"""
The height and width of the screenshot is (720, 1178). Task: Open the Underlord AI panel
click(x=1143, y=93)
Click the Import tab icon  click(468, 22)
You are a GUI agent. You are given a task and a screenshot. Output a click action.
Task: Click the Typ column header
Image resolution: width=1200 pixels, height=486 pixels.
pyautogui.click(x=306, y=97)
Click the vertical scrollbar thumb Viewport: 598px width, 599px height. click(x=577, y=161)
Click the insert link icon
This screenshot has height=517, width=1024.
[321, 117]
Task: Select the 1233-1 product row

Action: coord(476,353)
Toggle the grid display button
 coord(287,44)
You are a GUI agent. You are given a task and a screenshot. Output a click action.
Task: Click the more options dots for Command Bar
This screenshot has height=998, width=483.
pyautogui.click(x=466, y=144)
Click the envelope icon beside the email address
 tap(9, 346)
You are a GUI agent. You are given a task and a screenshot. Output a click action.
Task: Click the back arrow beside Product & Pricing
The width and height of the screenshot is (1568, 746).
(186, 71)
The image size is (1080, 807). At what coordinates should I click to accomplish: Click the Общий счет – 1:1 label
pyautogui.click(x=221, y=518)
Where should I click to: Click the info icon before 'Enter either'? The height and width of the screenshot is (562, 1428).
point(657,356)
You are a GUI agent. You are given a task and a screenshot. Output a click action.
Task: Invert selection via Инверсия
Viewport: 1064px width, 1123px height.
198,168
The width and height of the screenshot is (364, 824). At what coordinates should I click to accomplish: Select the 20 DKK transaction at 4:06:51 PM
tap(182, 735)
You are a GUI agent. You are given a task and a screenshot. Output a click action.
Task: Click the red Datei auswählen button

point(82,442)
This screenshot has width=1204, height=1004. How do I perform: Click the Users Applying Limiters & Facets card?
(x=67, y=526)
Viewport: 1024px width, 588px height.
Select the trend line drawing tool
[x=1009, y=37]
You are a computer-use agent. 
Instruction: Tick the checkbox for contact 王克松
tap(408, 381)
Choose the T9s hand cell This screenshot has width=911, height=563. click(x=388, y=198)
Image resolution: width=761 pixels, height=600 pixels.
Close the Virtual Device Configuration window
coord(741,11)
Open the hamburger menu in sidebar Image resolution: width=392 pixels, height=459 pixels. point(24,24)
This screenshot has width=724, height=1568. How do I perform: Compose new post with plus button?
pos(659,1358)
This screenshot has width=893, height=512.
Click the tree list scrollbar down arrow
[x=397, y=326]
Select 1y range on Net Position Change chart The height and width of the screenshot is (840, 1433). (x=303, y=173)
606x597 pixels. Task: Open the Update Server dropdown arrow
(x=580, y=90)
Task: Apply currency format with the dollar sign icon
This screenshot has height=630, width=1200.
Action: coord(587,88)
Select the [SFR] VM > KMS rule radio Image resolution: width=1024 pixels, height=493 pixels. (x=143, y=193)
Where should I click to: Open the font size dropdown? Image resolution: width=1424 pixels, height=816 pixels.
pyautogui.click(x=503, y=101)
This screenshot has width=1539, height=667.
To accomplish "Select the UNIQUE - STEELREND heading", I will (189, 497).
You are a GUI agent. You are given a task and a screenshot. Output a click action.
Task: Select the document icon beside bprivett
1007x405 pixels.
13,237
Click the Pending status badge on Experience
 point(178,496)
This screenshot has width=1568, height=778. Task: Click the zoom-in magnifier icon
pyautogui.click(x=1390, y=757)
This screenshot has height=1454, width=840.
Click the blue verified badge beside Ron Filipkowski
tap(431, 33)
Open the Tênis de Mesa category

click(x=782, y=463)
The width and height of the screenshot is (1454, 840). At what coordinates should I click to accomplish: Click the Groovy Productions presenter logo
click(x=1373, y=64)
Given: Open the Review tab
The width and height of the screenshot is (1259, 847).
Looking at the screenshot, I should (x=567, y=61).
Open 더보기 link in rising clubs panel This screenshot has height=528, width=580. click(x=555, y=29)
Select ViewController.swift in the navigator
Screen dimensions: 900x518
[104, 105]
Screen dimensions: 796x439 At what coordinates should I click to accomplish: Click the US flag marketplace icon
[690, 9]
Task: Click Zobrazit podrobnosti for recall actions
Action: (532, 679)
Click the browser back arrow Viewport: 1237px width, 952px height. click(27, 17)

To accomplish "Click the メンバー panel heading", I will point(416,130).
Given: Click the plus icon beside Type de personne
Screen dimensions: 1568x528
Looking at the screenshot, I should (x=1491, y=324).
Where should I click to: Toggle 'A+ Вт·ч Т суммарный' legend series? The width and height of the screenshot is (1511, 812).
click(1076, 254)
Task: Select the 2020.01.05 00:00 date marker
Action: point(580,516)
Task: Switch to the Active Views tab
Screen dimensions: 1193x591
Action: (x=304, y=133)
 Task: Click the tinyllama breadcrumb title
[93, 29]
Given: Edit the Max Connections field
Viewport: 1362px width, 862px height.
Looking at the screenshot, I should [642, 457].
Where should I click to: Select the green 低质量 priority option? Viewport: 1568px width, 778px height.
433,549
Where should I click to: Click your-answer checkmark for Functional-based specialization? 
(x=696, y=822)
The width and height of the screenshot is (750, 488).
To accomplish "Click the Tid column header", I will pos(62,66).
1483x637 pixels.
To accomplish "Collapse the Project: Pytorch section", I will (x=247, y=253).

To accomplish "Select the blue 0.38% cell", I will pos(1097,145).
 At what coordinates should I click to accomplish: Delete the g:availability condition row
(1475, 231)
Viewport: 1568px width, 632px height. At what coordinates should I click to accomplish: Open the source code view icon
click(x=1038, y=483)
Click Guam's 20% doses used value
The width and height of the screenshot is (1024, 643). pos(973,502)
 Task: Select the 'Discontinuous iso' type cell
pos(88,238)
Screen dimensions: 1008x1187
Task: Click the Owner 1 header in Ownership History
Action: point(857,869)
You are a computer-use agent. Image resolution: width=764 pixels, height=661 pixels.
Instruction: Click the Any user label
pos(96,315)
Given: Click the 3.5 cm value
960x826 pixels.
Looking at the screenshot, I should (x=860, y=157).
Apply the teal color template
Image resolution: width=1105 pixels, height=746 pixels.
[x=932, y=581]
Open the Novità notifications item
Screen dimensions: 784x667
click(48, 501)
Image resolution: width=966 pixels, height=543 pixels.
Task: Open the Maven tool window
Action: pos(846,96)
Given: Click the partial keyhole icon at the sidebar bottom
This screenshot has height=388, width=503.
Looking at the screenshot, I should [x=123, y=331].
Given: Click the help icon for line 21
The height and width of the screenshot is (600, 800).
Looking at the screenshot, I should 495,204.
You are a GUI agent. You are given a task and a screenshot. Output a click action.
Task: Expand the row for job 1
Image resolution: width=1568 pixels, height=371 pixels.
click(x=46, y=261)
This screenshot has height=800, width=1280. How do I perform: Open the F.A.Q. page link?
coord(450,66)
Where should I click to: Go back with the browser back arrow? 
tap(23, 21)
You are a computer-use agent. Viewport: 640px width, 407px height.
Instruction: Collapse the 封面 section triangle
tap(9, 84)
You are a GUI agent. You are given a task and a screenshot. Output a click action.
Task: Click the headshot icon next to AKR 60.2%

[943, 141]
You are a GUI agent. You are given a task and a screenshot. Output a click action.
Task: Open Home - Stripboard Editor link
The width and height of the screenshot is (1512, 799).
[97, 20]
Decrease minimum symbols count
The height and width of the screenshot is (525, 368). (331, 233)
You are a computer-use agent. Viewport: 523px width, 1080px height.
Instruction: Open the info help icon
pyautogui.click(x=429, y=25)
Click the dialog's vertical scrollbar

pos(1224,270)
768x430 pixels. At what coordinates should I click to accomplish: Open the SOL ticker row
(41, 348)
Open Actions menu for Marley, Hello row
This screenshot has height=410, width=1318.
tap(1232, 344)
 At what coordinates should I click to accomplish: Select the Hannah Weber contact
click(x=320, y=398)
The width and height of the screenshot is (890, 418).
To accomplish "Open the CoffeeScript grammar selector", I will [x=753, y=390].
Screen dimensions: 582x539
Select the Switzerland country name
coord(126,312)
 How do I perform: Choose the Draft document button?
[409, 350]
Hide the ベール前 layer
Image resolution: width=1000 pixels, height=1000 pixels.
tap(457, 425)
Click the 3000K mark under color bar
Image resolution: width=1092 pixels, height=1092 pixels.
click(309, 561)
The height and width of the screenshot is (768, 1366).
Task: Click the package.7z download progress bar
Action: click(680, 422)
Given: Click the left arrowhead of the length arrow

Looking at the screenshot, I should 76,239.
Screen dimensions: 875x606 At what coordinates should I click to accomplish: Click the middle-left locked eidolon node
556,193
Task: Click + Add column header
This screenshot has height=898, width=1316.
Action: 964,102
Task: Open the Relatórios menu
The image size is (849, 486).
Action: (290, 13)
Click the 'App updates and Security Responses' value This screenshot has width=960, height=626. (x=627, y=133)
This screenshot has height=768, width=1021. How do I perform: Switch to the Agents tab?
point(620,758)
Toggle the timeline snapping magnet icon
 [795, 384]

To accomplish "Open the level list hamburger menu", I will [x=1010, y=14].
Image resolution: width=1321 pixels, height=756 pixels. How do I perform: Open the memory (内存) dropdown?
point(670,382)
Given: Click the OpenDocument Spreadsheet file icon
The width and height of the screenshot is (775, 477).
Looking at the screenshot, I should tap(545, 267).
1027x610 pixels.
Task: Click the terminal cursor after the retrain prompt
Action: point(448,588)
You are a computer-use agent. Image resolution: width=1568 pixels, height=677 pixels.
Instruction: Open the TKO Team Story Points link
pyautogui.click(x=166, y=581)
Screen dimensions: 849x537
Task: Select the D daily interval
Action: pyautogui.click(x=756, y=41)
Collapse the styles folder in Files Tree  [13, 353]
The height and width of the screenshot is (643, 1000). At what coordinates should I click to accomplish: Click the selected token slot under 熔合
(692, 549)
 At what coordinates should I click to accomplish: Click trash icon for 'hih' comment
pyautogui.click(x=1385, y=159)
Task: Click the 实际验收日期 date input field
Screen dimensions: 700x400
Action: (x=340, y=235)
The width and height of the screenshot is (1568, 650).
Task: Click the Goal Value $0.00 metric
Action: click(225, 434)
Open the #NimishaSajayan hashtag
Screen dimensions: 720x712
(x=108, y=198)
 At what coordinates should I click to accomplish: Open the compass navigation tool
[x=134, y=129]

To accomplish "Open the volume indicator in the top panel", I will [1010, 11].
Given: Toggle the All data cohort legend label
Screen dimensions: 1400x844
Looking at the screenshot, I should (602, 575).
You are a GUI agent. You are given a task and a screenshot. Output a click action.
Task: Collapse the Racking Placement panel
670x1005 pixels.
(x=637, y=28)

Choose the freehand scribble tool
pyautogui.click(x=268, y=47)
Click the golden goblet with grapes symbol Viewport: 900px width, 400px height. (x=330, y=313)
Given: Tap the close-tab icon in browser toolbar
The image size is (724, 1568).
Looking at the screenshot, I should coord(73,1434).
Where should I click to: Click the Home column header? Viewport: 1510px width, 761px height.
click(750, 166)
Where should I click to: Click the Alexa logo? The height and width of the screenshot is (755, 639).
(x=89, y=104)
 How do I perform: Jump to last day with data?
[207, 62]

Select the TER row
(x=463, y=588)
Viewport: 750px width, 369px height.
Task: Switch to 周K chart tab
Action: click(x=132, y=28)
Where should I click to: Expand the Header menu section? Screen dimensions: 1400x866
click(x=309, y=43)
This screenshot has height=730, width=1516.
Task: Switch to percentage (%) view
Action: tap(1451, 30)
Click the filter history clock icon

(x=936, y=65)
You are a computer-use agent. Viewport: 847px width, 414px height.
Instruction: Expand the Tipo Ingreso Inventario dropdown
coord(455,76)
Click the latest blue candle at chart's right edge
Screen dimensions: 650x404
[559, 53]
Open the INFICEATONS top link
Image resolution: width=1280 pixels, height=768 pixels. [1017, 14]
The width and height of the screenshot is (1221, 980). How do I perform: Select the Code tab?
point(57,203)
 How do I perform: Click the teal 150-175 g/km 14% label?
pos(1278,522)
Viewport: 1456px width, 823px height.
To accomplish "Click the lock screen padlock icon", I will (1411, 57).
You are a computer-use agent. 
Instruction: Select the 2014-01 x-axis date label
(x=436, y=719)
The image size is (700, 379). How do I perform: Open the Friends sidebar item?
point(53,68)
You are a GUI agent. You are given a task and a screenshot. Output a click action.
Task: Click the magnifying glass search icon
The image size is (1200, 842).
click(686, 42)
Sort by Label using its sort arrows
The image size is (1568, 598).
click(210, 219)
"""
INSTRUCTIONS TO FOLLOW - Gather up every line in the data above that contains the word "field", copying each one.

EXERCISE SOLUTION -
Given: Edit the Max Connections field
Task: Click the 实际验收日期 date input field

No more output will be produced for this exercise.